Since this Court has already laid down the guidelines by orders passed from time to time in this writ petition and in subsequent orders passed in different cases since then, we do not consider it necessary to restate the guidelines periodically because the enforcement of the guidelines by the subordinate courts functioning in different States should now be the responsibility of the different High Courts to which they are subordinate. General orders for release of under-trials without reference to specific fact- situations in different cases may prove to be hazardous.
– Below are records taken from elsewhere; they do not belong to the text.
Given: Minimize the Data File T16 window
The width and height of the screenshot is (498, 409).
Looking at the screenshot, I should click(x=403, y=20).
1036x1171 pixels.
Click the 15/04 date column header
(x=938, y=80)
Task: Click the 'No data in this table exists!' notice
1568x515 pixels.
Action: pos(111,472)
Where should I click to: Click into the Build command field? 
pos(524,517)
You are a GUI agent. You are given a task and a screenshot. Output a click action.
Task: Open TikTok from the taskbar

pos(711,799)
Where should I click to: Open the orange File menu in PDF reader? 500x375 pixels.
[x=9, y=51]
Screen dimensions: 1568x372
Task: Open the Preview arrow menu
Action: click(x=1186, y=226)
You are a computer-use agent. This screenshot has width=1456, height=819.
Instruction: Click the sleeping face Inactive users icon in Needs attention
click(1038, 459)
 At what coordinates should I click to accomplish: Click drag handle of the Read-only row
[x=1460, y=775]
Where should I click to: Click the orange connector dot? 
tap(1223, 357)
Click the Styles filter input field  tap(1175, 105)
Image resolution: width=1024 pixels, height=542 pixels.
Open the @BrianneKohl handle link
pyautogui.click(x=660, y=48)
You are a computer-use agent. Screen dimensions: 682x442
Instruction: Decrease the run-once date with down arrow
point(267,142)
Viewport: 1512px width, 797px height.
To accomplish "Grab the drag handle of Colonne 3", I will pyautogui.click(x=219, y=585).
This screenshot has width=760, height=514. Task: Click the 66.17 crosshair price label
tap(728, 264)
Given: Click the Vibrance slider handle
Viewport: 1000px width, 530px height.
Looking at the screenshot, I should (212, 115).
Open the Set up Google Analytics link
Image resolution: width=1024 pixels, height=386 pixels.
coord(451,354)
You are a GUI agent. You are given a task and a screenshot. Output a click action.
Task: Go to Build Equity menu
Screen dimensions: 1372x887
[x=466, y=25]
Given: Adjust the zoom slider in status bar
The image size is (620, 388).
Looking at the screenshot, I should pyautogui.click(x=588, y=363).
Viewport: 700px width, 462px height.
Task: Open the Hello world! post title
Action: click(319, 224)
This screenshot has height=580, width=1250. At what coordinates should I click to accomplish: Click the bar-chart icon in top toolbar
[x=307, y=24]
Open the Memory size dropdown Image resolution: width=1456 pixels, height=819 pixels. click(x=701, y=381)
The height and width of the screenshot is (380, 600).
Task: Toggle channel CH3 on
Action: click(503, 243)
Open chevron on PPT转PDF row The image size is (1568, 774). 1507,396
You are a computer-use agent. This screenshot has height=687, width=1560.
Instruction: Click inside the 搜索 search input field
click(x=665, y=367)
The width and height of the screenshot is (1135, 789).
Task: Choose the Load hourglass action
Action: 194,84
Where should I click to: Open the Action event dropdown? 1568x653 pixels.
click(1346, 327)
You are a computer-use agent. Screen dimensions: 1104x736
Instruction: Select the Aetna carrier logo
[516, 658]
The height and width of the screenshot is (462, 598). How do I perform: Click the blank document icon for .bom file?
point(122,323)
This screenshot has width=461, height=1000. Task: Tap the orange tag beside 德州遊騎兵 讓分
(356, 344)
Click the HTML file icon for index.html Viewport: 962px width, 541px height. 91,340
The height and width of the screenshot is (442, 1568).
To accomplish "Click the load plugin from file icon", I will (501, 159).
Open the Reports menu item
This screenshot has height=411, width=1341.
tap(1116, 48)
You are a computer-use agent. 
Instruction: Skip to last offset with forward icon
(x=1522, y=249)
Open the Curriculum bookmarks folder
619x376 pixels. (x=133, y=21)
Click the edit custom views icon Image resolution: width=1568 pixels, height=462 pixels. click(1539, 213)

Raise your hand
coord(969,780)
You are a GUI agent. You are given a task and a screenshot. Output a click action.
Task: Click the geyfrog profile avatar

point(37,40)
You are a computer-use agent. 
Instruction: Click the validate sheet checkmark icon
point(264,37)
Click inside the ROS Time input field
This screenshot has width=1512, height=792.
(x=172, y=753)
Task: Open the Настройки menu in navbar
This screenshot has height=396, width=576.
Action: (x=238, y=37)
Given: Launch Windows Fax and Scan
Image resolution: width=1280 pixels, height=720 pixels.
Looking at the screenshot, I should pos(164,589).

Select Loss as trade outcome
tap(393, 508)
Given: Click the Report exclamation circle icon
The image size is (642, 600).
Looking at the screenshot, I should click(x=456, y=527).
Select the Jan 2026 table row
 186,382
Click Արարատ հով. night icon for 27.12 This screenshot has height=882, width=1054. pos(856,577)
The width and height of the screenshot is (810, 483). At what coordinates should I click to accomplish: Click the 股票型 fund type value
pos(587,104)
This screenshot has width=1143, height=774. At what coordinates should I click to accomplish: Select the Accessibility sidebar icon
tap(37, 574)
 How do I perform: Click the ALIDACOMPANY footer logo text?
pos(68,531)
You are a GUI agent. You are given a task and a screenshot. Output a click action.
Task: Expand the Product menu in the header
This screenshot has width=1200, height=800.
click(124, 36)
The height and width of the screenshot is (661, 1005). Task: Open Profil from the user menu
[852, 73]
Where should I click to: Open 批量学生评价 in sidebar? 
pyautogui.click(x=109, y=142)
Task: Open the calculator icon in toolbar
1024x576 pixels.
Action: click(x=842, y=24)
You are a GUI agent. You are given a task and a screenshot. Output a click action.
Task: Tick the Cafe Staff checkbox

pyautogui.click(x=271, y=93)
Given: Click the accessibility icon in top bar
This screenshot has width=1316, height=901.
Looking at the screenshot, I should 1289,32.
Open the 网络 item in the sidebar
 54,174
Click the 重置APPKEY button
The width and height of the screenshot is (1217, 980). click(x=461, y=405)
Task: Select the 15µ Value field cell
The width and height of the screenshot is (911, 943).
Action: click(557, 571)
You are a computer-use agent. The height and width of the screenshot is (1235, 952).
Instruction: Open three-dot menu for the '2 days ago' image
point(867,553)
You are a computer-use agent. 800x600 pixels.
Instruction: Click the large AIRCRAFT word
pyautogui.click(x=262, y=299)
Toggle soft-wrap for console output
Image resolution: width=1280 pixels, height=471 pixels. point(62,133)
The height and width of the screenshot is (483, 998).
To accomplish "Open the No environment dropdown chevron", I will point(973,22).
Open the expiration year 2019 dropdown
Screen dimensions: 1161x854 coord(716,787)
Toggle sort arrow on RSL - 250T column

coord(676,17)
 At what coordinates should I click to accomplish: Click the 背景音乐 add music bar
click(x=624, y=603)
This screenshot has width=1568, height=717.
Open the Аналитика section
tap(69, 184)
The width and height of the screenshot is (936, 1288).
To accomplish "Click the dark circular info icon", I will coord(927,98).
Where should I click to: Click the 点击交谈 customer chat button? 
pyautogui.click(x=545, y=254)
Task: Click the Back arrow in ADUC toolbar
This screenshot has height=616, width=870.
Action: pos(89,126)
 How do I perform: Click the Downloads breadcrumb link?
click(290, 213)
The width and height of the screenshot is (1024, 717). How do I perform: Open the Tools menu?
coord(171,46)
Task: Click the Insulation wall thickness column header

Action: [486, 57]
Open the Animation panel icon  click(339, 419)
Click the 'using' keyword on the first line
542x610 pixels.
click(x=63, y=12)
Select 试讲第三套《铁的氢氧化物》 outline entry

While there can be no doubt that under-trial prisoners should not languish in jails on account of refusal to enlarge them on bail for want of their capacity to furnish bail with monetary obligations, these are matters which have to be dealt with on case to case basis keeping in mind the guidelines laid down by this Court in the orders passed in this writ petition and in subsequent cases from time to time. Sympathy for the under-trials who are in jail for long terms on account of the pendency of cases has to be balanced having regard to the impact of crime, more particularly, serious crime, on society and these considerations have to be weighed having regard to the fact-situations in pending cases. While there can be no doubt that trials of those accused of crimes should be disposed of as early as possible, general orders in regard to judge-strength of subordinate judiciary in each State must be attended to, and its functioning overseen, by the High Court of the concerned State. We share the sympathetic concern of the learned counsel for the petitioners that under-trials should not languish in jails for long spells merely on account of their inability to meet monetary obligations. We are, however, of the view that such monitoring can be done more effectively by the High Courts since it would be easy for that Court to collect and collate the statistical information in that behalf, apply the broad guidelines already issued and deal with the situation as it emerges from the status reports presented to it. The role of the High Court is to ensure that the guidelines issued by this Court are implemented in letter and spirit. We think it would suffice if we request the Chief Justices of the High Courts to undertake a review of such cases in their States and give appropriate directions where needed to ensure proper and effective implementation of the guidelines. Instead of repeating the general directions already issued, it would be sufficient to remind the High Courts to ensure expeditious disposal of cases. Withdrawal of cases from time to time may not always be an appropriate and acceptable remedy, but what is required is to evolve a mechanism which would enable early disposal of cases. The High Court being on the spot would be able to diagnose the ailment rather than merely deal with the symptoms. We are, therefore, of the view that these petitions have served their purposes and should stand disposed of leaving the further implementation to the High Courts.